**読解文**
____
“尾をしがみ風の枯木の小鳥かな 虚子”
ある冬の朝のこと
職場でどこからともなく聞こえてくるスズメの群れが鳴く声…
探してみると一角に立つ枯れ木に止まっていた。
ということで正岡子規と親交のあった虚子の歌で冬の枯れ木を題材にした作品があったので掲載してみた。
そこで私が敬愛する漱石も同じく子規と親しくしていたが
その子規がその住まいを「獺祭(だっさい)書屋」と称していたとある。
獺祭とは、川獺(かわうそ)が捕えた魚を川辺に並べる習性がまるで供え物を祭るみたいに見えることから、書物を机に並べて詩作りなどに耽るというアカデミックな姿勢をいうらしい。
唐の詩人李商隠が自らを「獺祭魚庵」と号したことから、李商隠を尊敬する子規は「獺祭書屋主人」を名乗ったとされる。
____
**指示**
(1) 獺祭書屋についての文章のうち、「そこで私が敬愛する漱石も同じく子規と親しくしていたが」から「屋主人」を名乗ったとされる。」までの部分（両端を含む）を、「子規」を「正岡子規」に替えて書き直せ。
(2) 獺祭書屋についての文章を、最後の文のあとから書き継げ。

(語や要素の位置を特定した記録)
____
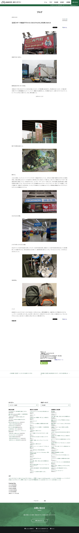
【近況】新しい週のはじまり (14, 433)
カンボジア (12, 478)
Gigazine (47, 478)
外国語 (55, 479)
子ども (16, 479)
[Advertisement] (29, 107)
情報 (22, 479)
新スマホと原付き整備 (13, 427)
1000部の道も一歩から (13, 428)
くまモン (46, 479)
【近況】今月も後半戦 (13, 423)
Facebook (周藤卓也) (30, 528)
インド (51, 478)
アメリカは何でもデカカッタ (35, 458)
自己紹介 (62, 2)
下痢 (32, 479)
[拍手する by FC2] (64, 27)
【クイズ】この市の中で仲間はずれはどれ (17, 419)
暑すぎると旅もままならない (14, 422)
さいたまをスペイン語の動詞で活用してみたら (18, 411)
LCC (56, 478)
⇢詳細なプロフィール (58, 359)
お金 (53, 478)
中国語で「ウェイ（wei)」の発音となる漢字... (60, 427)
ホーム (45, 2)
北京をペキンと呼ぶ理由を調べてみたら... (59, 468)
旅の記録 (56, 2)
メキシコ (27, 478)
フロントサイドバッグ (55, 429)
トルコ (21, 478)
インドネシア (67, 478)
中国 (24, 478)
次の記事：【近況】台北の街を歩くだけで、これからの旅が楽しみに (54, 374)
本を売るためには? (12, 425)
____
**各問の解答**
(1)
そこで私が敬愛する漱石も同じく正岡子規と親しくしていたが
その正岡子規がその住まいを「獺祭(だっさい)書屋」と称していたとある。
獺祭とは、川獺(かわうそ)が捕えた魚を川辺に並べる習性がまるで供え物を祭るみたいに見えることから、書物を机に並べて詩作りなどに耽るというアカデミックな姿勢をいうらしい。
唐の詩人李商隠が自らを「獺祭魚庵」と号したことから、李商隠を尊敬する正岡子規は「獺祭書屋主人」を名乗ったとされる。

(2)
ところで年明けもいよいよ迫り、巷では正月準備も慌ただしい。
今年習い始めた毛筆でなんとか手書きの年賀状を…などと愚かな考えは書を知れば知るほど恥ずかしくなる。
一応は師匠の手本を左に置いて真似てはみるが、出来上がりに失望してしまう。
おそらく送られた方は、山ほどある年賀状のたった一枚にしか過ぎない稚拙な字など気にもしないだろうが、カワウソに人を化かす能力があると云われているので見る人をゴマカスことができるかな(願)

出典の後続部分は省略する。